(Written request a)
Update the forum thread about the Southern Illinois and St. Louis area: rewrite the part that begins with "Hey, I'm in" and ends after "these days... lol.", with "gas" replaced by "fuel".

(Source excerpt)
+++++

# Southern Illinois/STL area?



## GTI79 (Feb 2, 2004)

anyone?


----------



## DeadChannel (Dec 26, 2005)

*yep*

im from the stl area.


----------



## photo1aflower (Jan 24, 2006)

I've lived in Southern Illinois pretty much my whole life.


----------



## GTI79 (Feb 2, 2004)

whoo hoo 2 people so far!

DeadChannel, welcome to the site


photo1aflower, what part are you in?


----------



## photo1aflower (Jan 24, 2006)

I'm from the Carbondale area. 
What part are you in?


----------



## GTI79 (Feb 2, 2004)

photo1aflower said:


> I'm from the Carbondale area.
> What part are you in?


well when you said southern Ill you really ment it, I'm up a little more in Belleville.


----------



## DeadChannel (Dec 26, 2005)

> I'm up a little more in Belleville.


im from that area. Belleville is a spooky place,not too far from east st.louis.

Oh by the way im not really new here ive been here reading for awhile :b [/b]


----------



## GTI79 (Feb 2, 2004)

DeadChannel said:


> > I'm up a little more in Belleville.
> 
> 
> im from that area. Belleville is a spooky place,not too far from east st.louis.
> ...


oh so you've been lurking awhile checking all of us out, i see. yeah i do that myself, I've been around about 2 years and don't post much.

You should tell the rest of the group more about yourself, don't be shy :lol


----------



## QuietCoral (Mar 23, 2005)

i'm from northern illinois but i wish i was from southern


----------



## GTI79 (Feb 2, 2004)

QuietCoral said:


> i'm from northern illinois but i wish i was from southern


really? what's so great about down here? I kinda wish i was up North.


----------



## GTI79 (Feb 2, 2004)

nobody else? booooo!!!


----------



## workman (Mar 5, 2004)

Hey, I'm in Carbondale. SIU student. If anyone would want to talk, or meet up sometime send me a PM. I would love to meet another SA'er. Even if it is like 300 miles, I could drive, gas is cheap these days... lol.

+++++

(Data in this exercise)

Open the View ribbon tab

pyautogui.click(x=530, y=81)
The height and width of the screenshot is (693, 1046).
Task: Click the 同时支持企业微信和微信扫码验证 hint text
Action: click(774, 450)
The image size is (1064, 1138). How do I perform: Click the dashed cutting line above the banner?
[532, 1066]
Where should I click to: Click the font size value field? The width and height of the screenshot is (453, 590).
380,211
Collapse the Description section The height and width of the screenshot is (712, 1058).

+++++

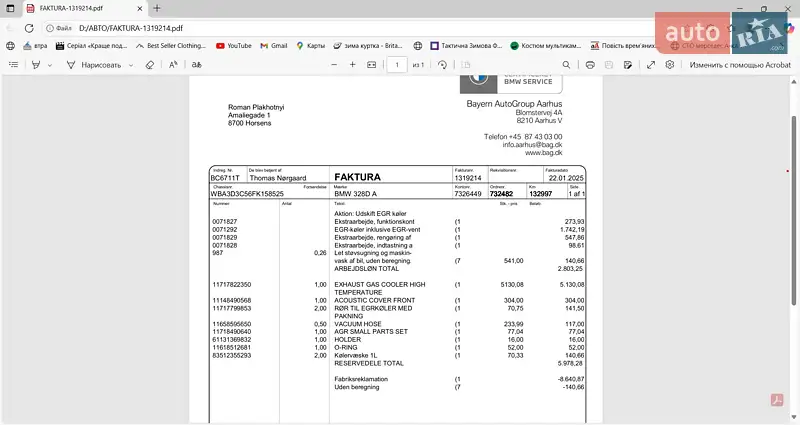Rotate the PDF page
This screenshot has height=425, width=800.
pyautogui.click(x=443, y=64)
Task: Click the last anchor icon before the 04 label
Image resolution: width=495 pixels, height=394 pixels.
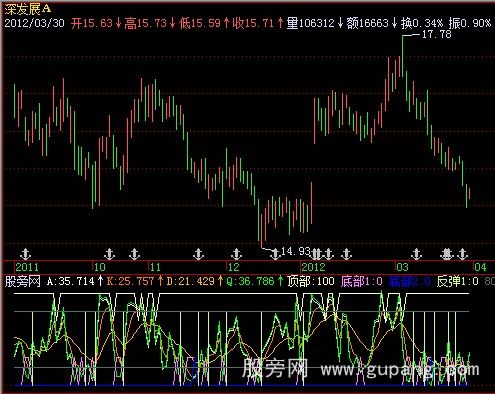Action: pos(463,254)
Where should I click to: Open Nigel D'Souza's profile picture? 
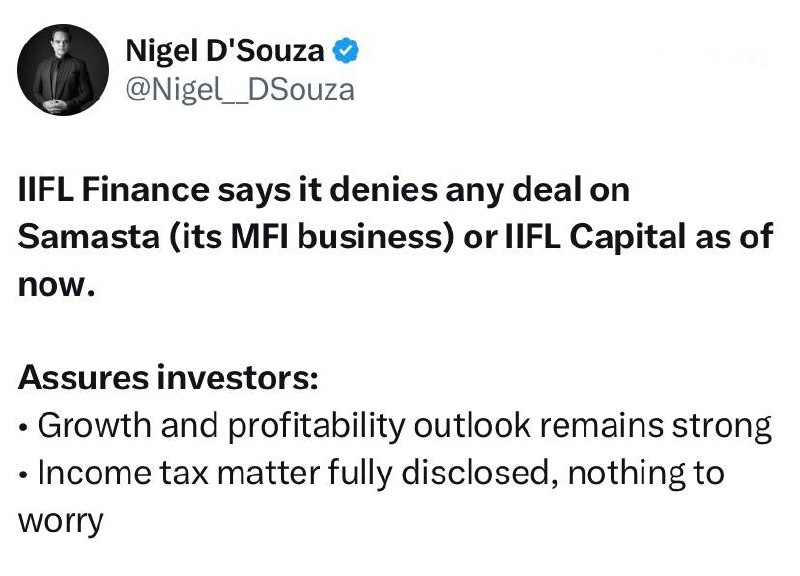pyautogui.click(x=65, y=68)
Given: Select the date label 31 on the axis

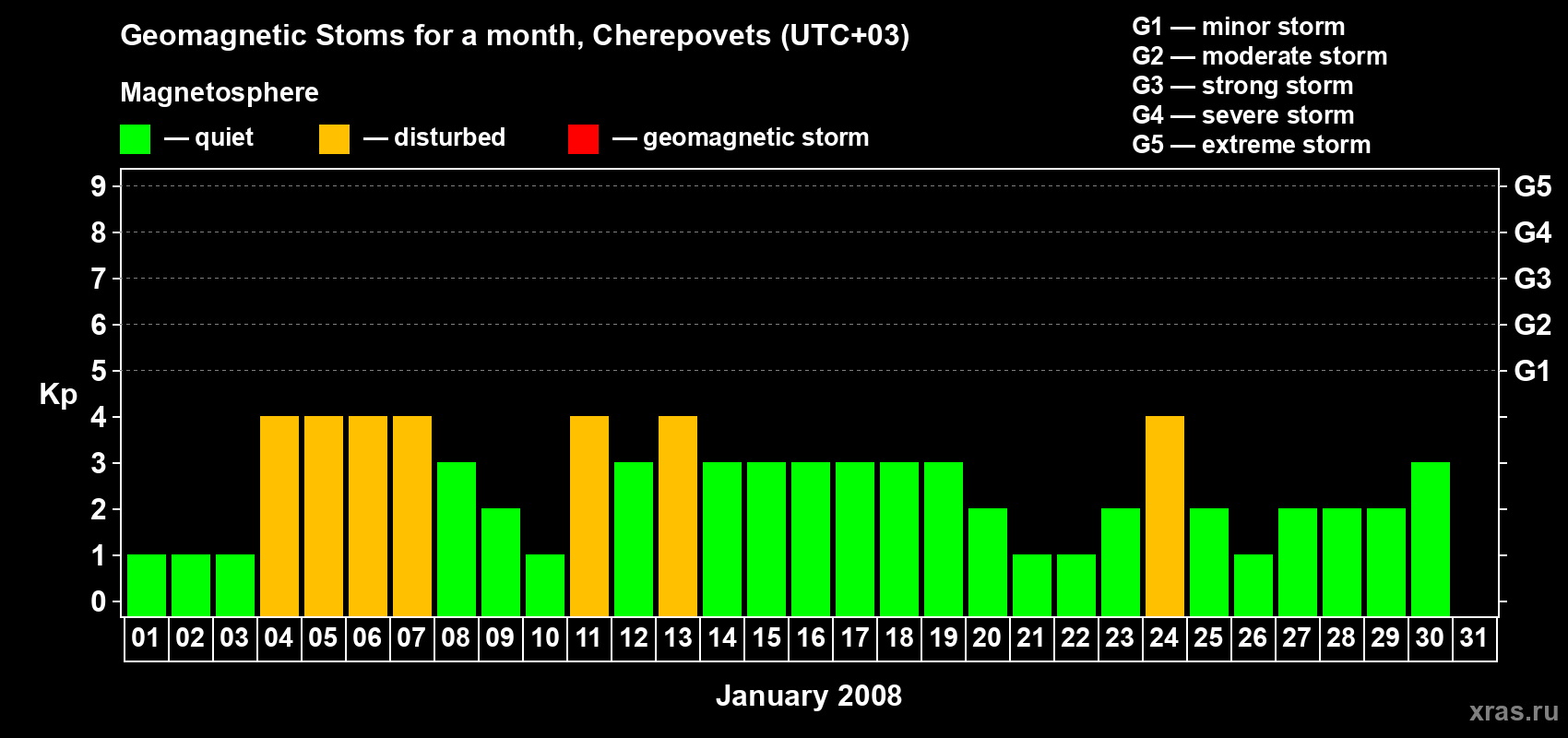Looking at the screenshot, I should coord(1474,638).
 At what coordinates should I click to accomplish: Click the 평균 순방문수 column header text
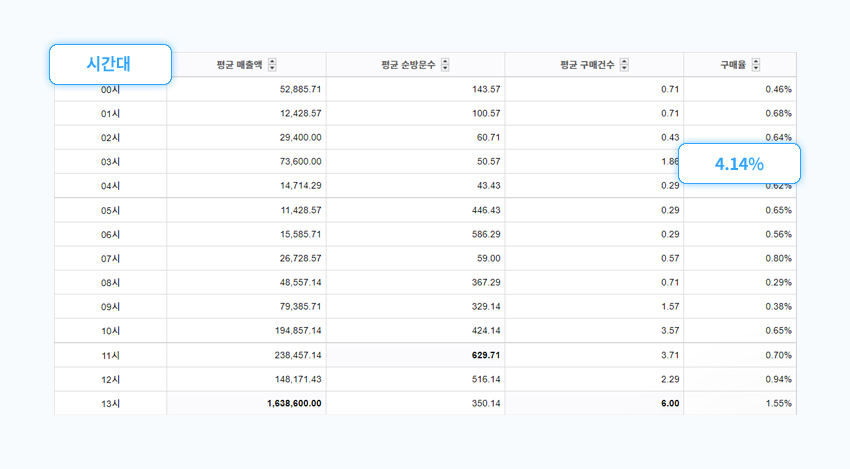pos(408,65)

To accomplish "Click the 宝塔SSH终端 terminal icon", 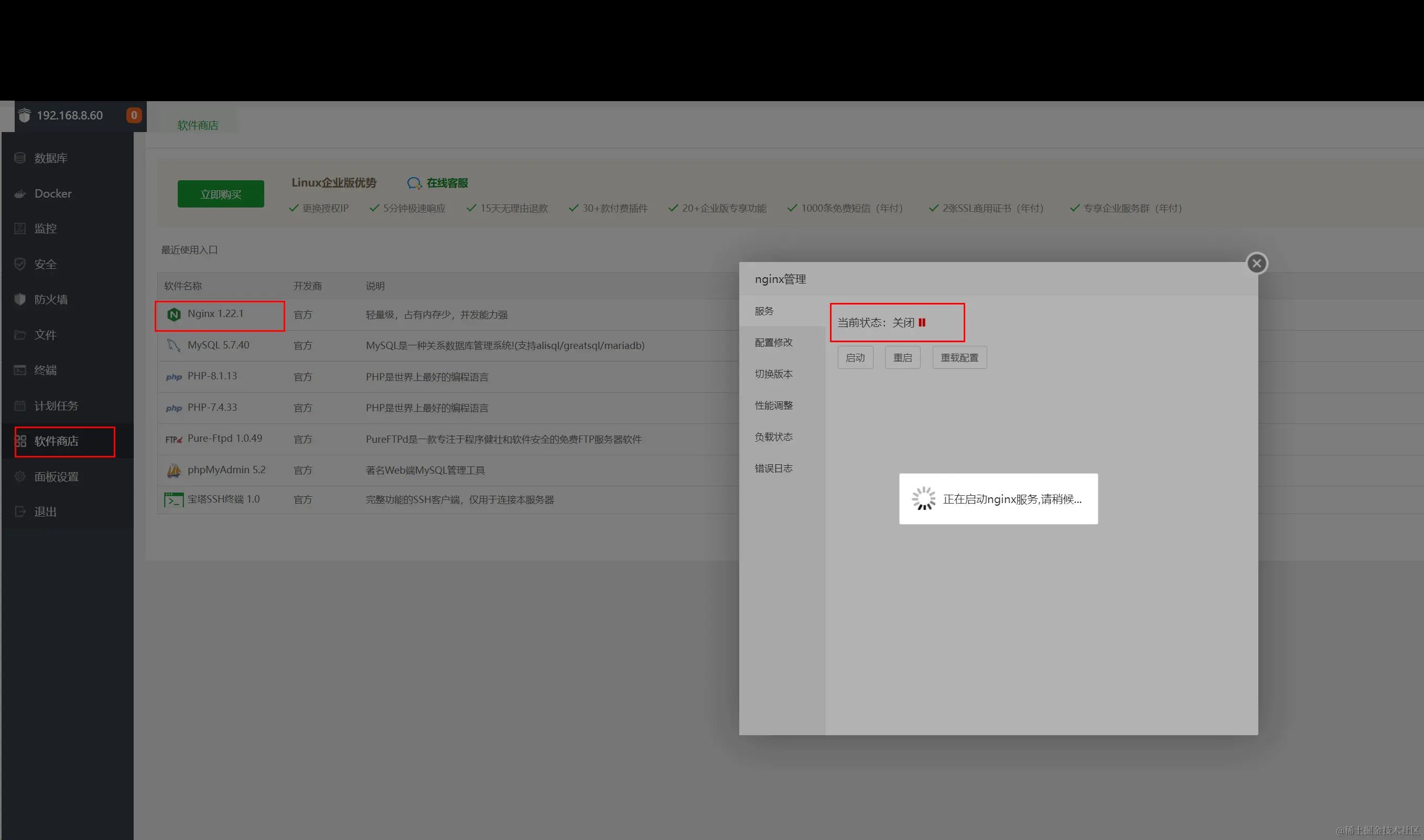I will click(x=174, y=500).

+++++

(Written request b)
Find each line in the records that has the string "Task", and copy those lines.

(Correct answer a)
Hey, I'm in Carbondale. SIU student. If anyone would want to talk, or meet up sometime send me a PM. I would love to meet another SA'er. Even if it is like 300 miles, I could drive, fuel is cheap these days... lol.

(Correct answer b)
Task: Click the 同时支持企业微信和微信扫码验证 hint text
Task: Click the last anchor icon before the 04 label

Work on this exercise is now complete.